Agency Affected Recommendation Status
Department of Energy 1. To help ensure that important decisions about the FutureGen program reflect an adequate knowledge of the potential costs, benefits, and risks of viable options, and to promote the attainment of the goals of the program while protecting taxpayer interests, the Secretary of Energy should, before implementing significant changes to FutureGen or before obligating additional funds for such purposes, direct DOE staff to prepare a comprehensive analysis that compares the relative costs, benefits, and risks of a range of options that includes (1) the original FutureGen program, (2) incremental changes to the original program, and (3) the restructured FutureGen program.
Closed - Implemented
DOE states that, at the direction of the Secretary, its Chief Financial Officer (CFO) and Office of Fossil Energy conducted independent reviews of the total cost estimate of FutureGen ($2 billion to $2.4 billion "as spent:). DOE determined that to reduce uncertainty, a site-specific, technology-specific preliminary design and cost estimate are necessary, and DOE also concluded that the FutureGen project could not be fully funded with DOE and industrial partner funds, as then defined; moreover, opportunities not considered before should be explored to reduce the project's financial and technical risk.
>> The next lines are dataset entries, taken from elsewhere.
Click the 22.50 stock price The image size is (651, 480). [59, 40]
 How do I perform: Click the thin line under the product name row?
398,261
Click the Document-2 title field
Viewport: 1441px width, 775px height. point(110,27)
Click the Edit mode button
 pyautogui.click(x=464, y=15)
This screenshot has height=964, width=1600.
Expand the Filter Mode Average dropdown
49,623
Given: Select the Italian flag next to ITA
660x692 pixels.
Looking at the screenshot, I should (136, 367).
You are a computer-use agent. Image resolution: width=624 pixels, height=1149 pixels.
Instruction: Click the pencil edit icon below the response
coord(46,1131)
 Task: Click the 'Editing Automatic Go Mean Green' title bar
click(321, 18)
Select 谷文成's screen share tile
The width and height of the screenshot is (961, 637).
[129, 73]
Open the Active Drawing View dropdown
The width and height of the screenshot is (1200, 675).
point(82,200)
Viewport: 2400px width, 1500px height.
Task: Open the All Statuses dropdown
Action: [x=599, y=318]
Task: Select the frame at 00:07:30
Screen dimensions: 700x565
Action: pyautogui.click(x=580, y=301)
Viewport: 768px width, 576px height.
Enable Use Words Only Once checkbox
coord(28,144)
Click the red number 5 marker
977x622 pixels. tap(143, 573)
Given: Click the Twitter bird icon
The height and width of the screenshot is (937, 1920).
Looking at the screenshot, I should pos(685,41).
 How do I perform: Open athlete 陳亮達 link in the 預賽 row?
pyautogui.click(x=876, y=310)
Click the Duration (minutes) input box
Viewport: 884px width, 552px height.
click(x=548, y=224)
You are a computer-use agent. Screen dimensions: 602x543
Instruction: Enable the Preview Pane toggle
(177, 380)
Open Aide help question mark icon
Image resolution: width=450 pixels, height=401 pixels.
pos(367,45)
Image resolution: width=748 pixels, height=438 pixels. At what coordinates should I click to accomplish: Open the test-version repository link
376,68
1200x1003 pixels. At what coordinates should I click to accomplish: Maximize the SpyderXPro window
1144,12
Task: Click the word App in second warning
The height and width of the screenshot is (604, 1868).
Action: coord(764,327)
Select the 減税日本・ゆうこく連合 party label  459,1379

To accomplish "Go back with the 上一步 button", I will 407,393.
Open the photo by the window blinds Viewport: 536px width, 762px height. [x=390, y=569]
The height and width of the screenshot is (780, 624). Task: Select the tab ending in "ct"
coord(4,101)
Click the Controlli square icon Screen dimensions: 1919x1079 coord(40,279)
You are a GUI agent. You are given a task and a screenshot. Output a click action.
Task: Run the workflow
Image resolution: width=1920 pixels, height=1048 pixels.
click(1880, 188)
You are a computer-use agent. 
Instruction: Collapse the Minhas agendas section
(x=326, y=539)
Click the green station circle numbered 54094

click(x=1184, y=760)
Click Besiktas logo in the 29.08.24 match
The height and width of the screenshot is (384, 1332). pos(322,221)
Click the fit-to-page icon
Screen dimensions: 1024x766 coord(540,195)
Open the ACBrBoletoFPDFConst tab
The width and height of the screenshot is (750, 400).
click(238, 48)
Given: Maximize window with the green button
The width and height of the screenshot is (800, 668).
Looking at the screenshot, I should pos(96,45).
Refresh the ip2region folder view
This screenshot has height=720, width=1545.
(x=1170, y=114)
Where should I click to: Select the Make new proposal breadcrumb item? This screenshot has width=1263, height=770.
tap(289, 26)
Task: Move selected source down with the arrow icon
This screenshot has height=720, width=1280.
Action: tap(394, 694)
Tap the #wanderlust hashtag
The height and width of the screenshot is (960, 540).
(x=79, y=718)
On June 12, 2009, the Secretary of Energy announced an agreement with the industrial partners to complete the due diligence and other activities to make an informed opinion on project completion.
Department of Energy 2. To help ensure that important decisions about the FutureGen program reflect an adequate knowledge of the potential costs, benefits, and risks of viable options, and to promote the attainment of the goals of the program while protecting taxpayer interests, the Secretary of Energy should consider the results of the comprehensive analysis and base any decisions that would alter the original FutureGen on the most advantageous mix of costs, benefits, and risks resulting from implementing a combination of the options that have been evaluated.
Closed - Implemented
In its response to GAO's report, DOE announced that it would no longer pursue the restructured FutureGen project, but instead would proceed by exercising due diligence on a new path based on an incremental approach. Specifically, on July 2, 2009, the Secretary announced he approved the Office of Fossil Energy's plan to implement DOE's decision to restart the FutureGen project by, among other things, negotiating and awarding a limited scope cooperative agreement with DOE's industrial partners to complete a preliminary design, including a revised total project cost estimate and funding plan, an alternative financial plan, and investments to close remaining funding gaps before proceeding with the next steps. DOE and the Alliance, armed with this knowledge, will make a more fully informed decision by January 31, 2010, on whether to complete the project.